%%

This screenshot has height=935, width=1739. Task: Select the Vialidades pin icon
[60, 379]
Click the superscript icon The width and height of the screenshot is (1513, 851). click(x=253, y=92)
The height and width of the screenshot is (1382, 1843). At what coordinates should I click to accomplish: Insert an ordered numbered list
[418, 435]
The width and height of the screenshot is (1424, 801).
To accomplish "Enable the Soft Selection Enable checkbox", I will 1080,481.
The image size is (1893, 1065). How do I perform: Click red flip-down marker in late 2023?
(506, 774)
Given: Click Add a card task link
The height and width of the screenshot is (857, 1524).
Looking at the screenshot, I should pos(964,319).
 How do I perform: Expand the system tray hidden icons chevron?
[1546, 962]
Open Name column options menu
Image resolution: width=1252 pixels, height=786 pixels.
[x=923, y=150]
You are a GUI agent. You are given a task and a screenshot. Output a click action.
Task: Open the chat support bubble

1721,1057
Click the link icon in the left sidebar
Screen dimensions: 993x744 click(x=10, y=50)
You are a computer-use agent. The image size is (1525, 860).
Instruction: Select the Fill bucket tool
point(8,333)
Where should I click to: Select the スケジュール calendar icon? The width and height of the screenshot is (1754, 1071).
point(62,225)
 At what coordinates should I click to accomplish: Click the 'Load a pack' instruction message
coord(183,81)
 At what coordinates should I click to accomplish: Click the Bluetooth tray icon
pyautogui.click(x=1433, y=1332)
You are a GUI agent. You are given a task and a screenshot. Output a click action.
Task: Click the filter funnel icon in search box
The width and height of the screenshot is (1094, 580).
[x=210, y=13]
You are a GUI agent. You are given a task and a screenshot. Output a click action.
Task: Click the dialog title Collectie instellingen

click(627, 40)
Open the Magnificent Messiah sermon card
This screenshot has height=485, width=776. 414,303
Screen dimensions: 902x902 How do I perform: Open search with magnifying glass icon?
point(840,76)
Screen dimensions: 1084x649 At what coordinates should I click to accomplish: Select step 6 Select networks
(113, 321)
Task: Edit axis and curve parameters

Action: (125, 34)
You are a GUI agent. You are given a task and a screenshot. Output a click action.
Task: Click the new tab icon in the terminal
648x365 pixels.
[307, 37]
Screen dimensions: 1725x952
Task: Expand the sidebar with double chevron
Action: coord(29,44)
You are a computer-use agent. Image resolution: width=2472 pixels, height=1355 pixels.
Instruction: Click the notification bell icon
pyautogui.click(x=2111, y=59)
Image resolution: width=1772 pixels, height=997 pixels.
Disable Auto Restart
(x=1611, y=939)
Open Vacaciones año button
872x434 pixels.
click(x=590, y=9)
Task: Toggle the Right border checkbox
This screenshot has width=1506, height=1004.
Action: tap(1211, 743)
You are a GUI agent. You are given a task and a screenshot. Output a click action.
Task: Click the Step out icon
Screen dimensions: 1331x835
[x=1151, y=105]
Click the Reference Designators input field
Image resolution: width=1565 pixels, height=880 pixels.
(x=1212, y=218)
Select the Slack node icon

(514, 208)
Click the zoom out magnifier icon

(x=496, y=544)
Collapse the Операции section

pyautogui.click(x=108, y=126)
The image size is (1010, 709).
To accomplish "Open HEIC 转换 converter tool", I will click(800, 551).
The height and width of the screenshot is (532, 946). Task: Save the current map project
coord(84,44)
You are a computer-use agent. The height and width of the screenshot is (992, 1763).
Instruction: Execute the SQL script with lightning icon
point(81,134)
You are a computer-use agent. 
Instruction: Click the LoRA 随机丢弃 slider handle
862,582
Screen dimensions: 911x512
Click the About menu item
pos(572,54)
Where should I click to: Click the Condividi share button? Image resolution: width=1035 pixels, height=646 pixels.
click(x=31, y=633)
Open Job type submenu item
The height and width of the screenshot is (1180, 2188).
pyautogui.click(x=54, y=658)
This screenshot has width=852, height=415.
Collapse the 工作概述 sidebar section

%%

Activity
Wherever the line holding "Collapse the Операции section" falls in the entries above, copy exactly from it through the line holding "Open Job type submenu item", inclusive, and add nothing.

Solution to this problem
Collapse the Операции section

pyautogui.click(x=108, y=126)
The image size is (1010, 709).
To accomplish "Open HEIC 转换 converter tool", I will click(800, 551).
The height and width of the screenshot is (532, 946). Task: Save the current map project
coord(84,44)
You are a computer-use agent. The height and width of the screenshot is (992, 1763).
Instruction: Execute the SQL script with lightning icon
point(81,134)
You are a computer-use agent. 
Instruction: Click the LoRA 随机丢弃 slider handle
862,582
Screen dimensions: 911x512
Click the About menu item
pos(572,54)
Where should I click to: Click the Condividi share button? Image resolution: width=1035 pixels, height=646 pixels.
click(x=31, y=633)
Open Job type submenu item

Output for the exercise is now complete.